What the exercise asks: For each statement below, say whether it agrees with the text on non-dimensionalizing the motion equations. Answer yes or no and quote the words from the text that settle it. 1. The terms in Eq. (18b) have units of force. 2. Primed symbols mark the non-dimensionalized terms. 3. N_v stands for ∂N/∂v.

Selected text:
In Eq. (18a), all the terms have units of force and in Eq. (18b) all the terms have units of the moment. Non-dimensionalizing by dividing the first equation with \( \left( {\rho /2} \right)L^{2} V^{2} \) and second equation with \( \left( {\rho /2} \right)L^{3} V^{2} \) and using primed symbols for non-dimensionalized terms this yields:

$$ - Y_{{v{\prime }}} v{\prime } + \left( {M{\prime } - Y_{{\dot{v}}} } \right)\dot{v}{\prime } - \left( {Y_{{r{\prime }}} - M{\prime }} \right)r{\prime } - Y_{{\dot{r}{\prime }}} \dot{r}{\prime } = 0 $$

(19a)

$$ - N_{{v{\prime }}} v{\prime } - N_{{\dot{v}}} \dot{v}{\prime } - N_{{r{\prime }}} r{\prime } + \left( {I_{z}^{{\prime }} - N_{{\dot{r}{\prime }}} } \right)\dot{r}{\prime } = 0 $$

(19b)

where,

$$ M{\prime } = \frac{M}{{\rho \frac{{L^{3} }}{2}}};v{\prime } = \frac{v}{V};\dot{v}{\prime } = \frac{{\dot{v}L}}{{V^{2} }};I_{z}^{{\prime }} = \frac{{I_{Z} }}{{\rho \frac{{L^{2} }}{2}}};r{\prime } = \frac{rL}{V};\dot{r}{\prime } = \frac{{\dot{r}L^{2} }}{{V^{2} }} $$

$$ Y_{{v{\prime }}} = \frac{{Y_{v} }}{{\left( {\frac{\rho }{2}} \right)L^{2} V}};Y_{{r{\prime }}} = \frac{{Y_{r} }}{{\left( {\frac{\rho }{2}} \right)L^{3} V}};N_{{v{\prime }}} = \frac{{N_{v} }}{{\left( {\frac{\rho }{2}} \right)L^{3} V}};N_{{r{\prime }}} = \frac{{N_{r} }}{{\left( {\frac{\rho }{2}} \right)L^{4} V}} $$

$$ Y_{{\dot{v}{\prime }}} = \frac{{Y_{{\dot{v}}} }}{{\left( {\frac{\rho }{2}} \right)L^{3} }};Y_{{\dot{r}{\prime }}} = \frac{{Y_{{\dot{r}}} }}{{\left( {\frac{\rho }{2}} \right)L^{4} }};N_{{\dot{v}{\prime }}} = \frac{{N_{{\dot{v}}} }}{{\left( {\frac{\rho }{2}} \right)L^{4} }};N_{{\dot{r}{\prime }}} = \frac{{N_{{\dot{r}}} }}{{\left( {\frac{\rho }{2}} \right)L^{5} }} $$

(Y_v represents ∂Y/∂v, N_v represents ∂N/∂v and so on).

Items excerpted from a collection
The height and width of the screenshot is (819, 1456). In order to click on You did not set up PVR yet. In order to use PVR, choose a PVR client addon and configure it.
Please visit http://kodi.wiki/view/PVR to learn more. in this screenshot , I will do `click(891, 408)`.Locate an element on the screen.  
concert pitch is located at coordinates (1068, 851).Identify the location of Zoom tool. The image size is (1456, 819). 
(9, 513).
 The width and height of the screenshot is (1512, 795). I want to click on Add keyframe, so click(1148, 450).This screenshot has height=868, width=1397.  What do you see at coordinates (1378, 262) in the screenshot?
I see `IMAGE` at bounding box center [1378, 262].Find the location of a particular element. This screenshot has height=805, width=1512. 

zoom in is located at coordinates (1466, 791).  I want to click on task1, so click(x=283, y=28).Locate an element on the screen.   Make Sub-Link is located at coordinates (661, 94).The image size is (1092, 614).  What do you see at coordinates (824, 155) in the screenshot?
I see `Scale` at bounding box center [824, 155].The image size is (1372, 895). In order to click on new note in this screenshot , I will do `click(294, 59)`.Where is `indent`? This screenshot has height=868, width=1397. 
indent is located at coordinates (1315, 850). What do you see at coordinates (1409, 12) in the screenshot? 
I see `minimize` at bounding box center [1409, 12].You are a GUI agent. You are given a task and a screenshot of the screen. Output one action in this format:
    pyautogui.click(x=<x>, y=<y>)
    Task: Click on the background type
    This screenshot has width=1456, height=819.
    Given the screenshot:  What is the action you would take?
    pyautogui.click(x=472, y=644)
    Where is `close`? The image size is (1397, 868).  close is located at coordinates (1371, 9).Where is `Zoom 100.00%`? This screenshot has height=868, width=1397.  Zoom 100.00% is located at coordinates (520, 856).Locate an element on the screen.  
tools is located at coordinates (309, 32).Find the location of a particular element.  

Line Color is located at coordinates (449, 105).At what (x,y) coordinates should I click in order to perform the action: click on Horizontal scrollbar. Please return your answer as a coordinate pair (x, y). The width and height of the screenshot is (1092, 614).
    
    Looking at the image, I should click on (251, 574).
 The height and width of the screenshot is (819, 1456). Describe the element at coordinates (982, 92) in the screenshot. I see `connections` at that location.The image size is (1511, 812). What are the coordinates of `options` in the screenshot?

Finished exercise:
1. No: "in Eq. (18b) all the terms have units of the moment"
2. Yes: "using primed symbols for non-dimensionalized terms"
3. Yes: "N_v represents ∂N/∂v"